In the history of Western classical music, Corelli was the first outstanding composer to have written only instrumental music, leaving behind no vocal works. While only a handful of his works have survived to today, his compositions are classics, becoming models studied by composers of later generations. His Violin Sonata Op. 5 (1700) included 12 sonatas for solo violin and basso continuo, with the first six pieces written as sonata da chiesa, indicated by their tempo markings, followed by the other five sonatas written as sonata da camera based on the framework of dance movement composition, and the last piece is a set of variation.
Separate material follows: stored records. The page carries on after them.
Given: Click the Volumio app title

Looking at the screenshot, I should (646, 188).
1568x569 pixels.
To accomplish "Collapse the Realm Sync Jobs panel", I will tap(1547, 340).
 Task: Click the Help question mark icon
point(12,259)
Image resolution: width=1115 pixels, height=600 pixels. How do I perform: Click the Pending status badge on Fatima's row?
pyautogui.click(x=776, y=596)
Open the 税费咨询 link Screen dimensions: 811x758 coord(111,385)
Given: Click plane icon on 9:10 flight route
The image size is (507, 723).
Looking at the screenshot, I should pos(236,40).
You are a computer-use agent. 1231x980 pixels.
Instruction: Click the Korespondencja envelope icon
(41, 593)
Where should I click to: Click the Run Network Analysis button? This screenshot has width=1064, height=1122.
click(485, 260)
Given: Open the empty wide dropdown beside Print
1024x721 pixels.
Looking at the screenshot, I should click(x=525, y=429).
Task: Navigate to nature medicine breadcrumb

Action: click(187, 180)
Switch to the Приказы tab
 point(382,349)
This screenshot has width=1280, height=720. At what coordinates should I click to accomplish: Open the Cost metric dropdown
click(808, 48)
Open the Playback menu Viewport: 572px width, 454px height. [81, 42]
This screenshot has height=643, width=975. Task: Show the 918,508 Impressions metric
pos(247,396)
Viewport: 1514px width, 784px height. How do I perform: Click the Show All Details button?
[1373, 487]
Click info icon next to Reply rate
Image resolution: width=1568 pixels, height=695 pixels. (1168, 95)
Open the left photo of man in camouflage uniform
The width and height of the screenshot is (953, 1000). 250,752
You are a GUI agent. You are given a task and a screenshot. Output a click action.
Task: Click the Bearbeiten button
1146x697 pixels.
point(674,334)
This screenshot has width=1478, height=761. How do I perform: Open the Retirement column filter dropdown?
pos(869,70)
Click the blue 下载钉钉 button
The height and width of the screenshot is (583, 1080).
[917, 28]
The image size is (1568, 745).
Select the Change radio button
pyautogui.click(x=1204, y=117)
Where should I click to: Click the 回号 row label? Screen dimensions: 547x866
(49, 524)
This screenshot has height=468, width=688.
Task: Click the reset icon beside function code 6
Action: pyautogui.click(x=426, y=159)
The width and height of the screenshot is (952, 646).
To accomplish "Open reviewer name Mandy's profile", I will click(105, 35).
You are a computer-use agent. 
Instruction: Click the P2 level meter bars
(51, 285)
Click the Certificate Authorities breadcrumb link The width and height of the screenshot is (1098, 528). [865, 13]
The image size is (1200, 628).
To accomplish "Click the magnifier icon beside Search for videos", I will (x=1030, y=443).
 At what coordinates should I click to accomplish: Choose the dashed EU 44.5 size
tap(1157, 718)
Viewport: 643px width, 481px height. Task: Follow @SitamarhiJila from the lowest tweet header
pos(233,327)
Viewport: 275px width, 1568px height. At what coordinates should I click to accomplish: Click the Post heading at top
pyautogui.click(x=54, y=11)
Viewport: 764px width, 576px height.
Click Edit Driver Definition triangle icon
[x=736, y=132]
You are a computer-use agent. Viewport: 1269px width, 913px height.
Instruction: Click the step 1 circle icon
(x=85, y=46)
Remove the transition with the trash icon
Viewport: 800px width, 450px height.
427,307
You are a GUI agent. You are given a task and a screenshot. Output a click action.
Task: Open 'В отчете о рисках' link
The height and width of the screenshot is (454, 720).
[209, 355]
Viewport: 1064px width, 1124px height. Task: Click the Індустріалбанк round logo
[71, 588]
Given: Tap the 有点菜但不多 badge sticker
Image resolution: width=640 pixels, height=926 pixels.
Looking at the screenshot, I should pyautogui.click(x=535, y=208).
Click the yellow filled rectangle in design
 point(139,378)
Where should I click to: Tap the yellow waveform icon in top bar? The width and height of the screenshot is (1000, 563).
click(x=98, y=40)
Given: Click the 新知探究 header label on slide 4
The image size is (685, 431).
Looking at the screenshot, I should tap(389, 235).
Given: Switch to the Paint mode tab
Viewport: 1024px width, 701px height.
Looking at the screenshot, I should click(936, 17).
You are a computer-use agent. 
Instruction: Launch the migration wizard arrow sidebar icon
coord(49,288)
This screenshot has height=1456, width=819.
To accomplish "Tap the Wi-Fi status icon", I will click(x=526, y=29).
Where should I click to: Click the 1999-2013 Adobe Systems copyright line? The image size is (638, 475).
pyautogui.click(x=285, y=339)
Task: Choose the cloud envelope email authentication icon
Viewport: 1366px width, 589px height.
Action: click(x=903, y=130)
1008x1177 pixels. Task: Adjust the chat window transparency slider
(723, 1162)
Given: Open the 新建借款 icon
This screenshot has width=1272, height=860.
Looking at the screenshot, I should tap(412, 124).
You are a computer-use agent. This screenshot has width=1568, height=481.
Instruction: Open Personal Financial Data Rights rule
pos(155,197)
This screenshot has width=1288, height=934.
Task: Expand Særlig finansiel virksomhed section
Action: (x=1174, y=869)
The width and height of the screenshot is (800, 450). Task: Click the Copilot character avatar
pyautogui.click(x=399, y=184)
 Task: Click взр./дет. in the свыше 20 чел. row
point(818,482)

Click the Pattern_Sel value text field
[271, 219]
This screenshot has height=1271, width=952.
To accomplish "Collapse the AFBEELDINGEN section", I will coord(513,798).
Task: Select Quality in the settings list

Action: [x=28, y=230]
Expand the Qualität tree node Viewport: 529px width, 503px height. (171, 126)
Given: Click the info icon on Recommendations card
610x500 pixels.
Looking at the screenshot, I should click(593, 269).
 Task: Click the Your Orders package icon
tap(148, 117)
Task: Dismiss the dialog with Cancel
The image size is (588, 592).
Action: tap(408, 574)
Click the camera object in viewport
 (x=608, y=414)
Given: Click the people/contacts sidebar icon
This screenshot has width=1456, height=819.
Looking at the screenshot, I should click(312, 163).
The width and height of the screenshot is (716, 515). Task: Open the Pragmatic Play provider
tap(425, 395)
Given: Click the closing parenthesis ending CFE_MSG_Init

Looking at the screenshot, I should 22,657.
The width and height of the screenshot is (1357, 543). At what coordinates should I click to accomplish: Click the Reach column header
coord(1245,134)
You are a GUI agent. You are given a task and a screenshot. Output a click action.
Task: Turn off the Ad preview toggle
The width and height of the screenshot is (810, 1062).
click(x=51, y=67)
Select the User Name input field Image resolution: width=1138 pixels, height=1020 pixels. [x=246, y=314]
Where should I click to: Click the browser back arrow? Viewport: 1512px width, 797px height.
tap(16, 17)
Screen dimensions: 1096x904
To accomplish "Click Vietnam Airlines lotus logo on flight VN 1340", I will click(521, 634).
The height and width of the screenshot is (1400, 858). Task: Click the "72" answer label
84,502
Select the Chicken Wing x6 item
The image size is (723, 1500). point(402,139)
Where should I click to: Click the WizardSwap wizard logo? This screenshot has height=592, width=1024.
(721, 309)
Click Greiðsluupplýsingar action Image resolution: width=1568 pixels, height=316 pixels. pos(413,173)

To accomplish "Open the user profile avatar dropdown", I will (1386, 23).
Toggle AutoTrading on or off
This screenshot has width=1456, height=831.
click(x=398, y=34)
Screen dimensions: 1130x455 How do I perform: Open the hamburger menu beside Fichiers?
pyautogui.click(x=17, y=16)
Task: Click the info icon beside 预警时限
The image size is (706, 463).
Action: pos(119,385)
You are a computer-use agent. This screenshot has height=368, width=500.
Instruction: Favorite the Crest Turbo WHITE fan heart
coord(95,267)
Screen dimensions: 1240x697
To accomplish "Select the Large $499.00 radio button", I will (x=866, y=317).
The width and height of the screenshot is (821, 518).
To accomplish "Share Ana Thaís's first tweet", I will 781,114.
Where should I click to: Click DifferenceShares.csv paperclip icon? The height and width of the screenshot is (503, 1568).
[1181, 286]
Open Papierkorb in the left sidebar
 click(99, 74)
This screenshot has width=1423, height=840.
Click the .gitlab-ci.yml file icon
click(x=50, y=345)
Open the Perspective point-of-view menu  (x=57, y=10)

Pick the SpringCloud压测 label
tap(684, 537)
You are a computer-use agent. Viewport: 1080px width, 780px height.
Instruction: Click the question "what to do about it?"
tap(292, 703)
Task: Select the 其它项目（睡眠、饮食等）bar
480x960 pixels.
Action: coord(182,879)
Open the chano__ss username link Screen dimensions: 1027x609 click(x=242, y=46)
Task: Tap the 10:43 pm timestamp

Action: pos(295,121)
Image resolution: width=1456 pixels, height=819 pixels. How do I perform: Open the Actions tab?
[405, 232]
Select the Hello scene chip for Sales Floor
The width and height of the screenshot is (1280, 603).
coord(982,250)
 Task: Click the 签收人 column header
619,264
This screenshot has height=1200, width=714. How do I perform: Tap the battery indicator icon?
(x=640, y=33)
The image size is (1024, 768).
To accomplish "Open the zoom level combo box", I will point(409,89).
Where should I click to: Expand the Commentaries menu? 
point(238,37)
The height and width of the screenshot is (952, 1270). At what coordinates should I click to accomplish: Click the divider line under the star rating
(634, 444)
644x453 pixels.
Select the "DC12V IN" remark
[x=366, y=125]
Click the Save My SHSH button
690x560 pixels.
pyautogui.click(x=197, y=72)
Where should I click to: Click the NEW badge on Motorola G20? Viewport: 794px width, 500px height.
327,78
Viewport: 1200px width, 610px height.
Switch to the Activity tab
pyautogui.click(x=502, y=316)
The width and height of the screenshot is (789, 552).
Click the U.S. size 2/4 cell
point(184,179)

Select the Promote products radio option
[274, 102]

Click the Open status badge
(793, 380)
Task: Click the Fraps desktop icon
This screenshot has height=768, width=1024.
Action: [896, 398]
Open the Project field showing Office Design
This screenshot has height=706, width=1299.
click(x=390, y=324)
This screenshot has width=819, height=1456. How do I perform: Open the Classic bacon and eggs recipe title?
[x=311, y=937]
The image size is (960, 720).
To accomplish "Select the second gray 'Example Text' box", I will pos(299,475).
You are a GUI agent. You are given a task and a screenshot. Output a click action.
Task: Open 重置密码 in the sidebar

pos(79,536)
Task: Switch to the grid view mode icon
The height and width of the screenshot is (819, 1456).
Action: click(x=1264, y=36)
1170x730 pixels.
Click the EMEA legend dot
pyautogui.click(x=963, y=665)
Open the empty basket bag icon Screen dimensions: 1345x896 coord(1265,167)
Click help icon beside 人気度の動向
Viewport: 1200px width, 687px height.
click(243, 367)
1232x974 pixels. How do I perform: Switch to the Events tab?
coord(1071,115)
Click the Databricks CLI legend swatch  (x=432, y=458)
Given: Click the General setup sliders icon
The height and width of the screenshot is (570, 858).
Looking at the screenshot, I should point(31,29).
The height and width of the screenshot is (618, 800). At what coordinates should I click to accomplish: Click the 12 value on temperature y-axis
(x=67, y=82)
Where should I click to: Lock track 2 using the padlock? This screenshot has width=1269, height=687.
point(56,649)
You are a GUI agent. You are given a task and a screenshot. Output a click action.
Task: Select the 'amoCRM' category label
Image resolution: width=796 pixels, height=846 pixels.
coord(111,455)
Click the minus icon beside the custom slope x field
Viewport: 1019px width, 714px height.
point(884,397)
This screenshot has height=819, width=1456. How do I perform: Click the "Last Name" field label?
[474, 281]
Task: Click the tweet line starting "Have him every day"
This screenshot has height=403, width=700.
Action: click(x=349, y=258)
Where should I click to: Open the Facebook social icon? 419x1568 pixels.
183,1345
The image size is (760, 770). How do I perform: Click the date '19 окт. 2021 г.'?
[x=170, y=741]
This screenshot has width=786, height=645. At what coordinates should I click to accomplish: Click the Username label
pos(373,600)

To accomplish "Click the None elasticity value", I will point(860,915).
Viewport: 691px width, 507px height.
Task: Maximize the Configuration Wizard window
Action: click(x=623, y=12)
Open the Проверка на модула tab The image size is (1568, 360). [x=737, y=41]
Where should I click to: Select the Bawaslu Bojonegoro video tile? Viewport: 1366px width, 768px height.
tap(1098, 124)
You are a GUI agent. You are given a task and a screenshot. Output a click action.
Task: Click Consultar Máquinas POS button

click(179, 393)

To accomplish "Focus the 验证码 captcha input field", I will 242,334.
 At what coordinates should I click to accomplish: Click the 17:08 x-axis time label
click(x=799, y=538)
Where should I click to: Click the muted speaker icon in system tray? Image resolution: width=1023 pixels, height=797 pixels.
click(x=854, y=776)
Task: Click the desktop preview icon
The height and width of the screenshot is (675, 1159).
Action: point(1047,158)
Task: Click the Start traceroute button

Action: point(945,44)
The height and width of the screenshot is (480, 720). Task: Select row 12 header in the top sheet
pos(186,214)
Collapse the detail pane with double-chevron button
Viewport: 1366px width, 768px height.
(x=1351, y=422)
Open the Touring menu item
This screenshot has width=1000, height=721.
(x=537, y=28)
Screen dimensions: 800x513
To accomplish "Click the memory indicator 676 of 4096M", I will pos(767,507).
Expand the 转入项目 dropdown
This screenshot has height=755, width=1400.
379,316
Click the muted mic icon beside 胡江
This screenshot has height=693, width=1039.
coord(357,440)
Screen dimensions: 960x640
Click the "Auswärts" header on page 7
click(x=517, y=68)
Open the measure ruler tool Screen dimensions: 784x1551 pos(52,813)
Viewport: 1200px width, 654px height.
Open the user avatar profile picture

Op.3 belongs to the style of sonata da chiesa composed in series of five movements as slow-quick-slow-quick-quick. In each movement, Corelli requests that the performer unveils the various skills of violin playing, with the slow movements testing the ability to create performance improvisation composed by simple notes, leaving more space for players to exert themselves. The fast-paced tempo of the allegro challenges the player in doubling and tripling notes to create multi-voice music. It is worth mentioning that at the end of second movement, Corelli wrote in a cadenza, which some music history sources remark this feature, to end in a cadenza in concertos, was to be more apt in Classical and Romantic music thereafter.

The violin used in this recording was crafted by Nicolò Amati in 1656, whch is the most vernerated piece in the history of Amati family for its shape has established the standard of modern violin making. Playing the work composed by the very first master of instrumental music, the recording presents a perfect interpretation of violin music in the middle and late Baroque period.

Text and recordings are provided by Music Digital Archives Center, National Taiwan Normal University (Digital Violin Archive Project of Chi Mei Museum)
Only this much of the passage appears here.